Companion Project: tizenclaw-assets

RAG assets are part of the consolidated tizenclaw-assets package, which also includes ONNX Runtime, the OCR engine, and the embedding model.

The project produces an independent RPM containing:

Component Install Path Size
Knowledge Databases /opt/usr/share/tizenclaw/rag/ ~62 MB
ONNX Runtime /opt/usr/share/tizenclaw/lib/ ~16 MB
Embedding Model /opt/usr/share/tizenclaw/models/all-MiniLM-L6-v2/ ~90 MB
OCR Models (PP-OCRv3) /opt/usr/share/tizenclaw/models/ppocr/ ~15 MB (lite) / ~86 MB (full)
OCR CLI Tool /opt/usr/share/tizenclaw/tools/cli/tizenclaw-ocr/ ~130 KB

Knowledge Databases

Database Source Files Chunks
tizen_api.db Native C-API Doxygen (HTML) 437 10,915
tizen_guide.db Native Guides (Markdown) 302 4,770

Building and Deploying

# Option A: Automatic (via deploy.sh)
# deploy.sh auto-detects ../tizenclaw-assets and builds it alongside tizenclaw
./deploy.sh

# Option B: Manual
cd ../tizenclaw-assets
gbs build -A x86_64 --include-all

# Option C: With full CJK OCR model (default is lite Korean+English)
cd ../tizenclaw-assets
gbs build -A x86_64 --include-all --define "ocr_model full"
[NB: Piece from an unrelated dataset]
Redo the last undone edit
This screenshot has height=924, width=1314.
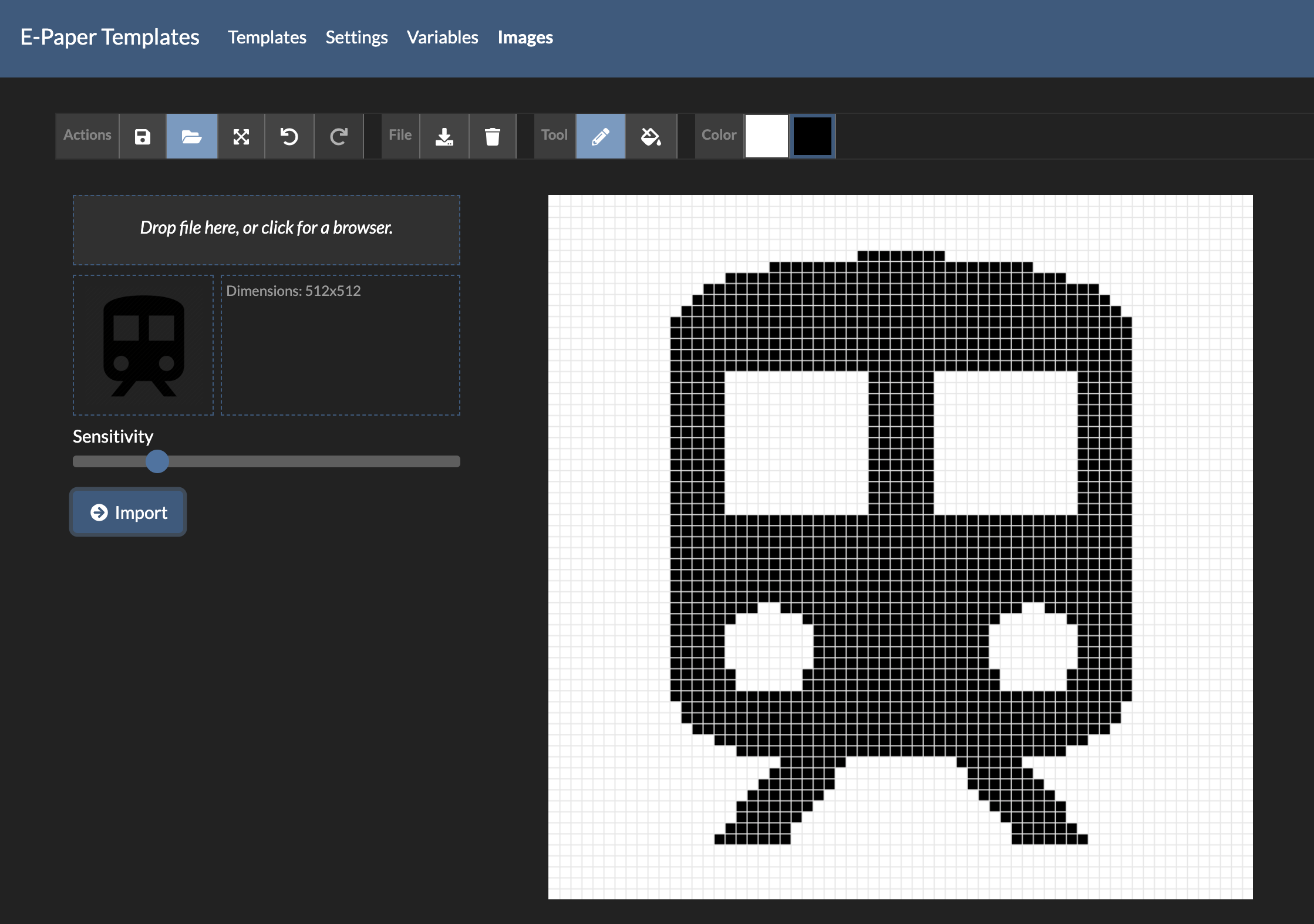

Regenerating RAG Databases

If you need to rebuild the knowledge databases from source documentation:

cd ../tizenclaw-assets

# Auto-download tizen-docs from GitHub (if not present)
./scripts/setup_docs.sh

# Build databases using local embeddings (no API key needed)
pip3 install sentence-transformers
./scripts/build_knowledge_db.sh

On-Device Embedding Module

The C++ embedding module (src/tizenclaw/embedding/) remains in the main tizenclaw project:

File Description
wordpiece_tokenizer.{hh,cc} BERT-compatible WordPiece tokenizer
on_device_embedding.{hh,cc} ONNX Runtime inference (dlopen) for all-MiniLM-L6-v2
onnxruntime_c_api.h Official ONNX Runtime C API header (v1.20.1)

How It Works

  1. Tokenization β€” Input text is tokenized using WordPiece vocabulary (vocab.txt, 30,522 tokens)
  2. Inference β€” ONNX Runtime runs the all-MiniLM-L6-v2 model producing per-token hidden states
  3. Pooling β€” Mean pooling with attention mask produces a 384-dimensional embedding
  4. Normalization β€” L2 normalization for cosine similarity compatibility
  5. Search β€” Brute-force cosine similarity against pre-computed embeddings in SQLite

EmbeddingStore Multi-DB Support

EmbeddingStore supports attaching multiple knowledge databases simultaneously:

embeddings.db (main store)
  ↓ ATTACH
knowledge_0 β†’ tizen_guide.db
knowledge_1 β†’ tizen_knowledge.db
knowledge_2 β†’ tizen_api.db

Queries search across all attached databases and return the top-k most similar results.

Supported Architectures

Architecture ONNX Runtime Status
x86_64 βœ… Prebuilt Fully supported
aarch64 βœ… Prebuilt Fully supported
armv7l βœ… Cross-compiled Fully supported

The armv7l library is cross-compiled from source using arm-linux-gnueabihf-gcc. To rebuild:

cd ../tizenclaw-assets
bash scripts/build_ort_armv7l.sh ~/path/to/onnxruntime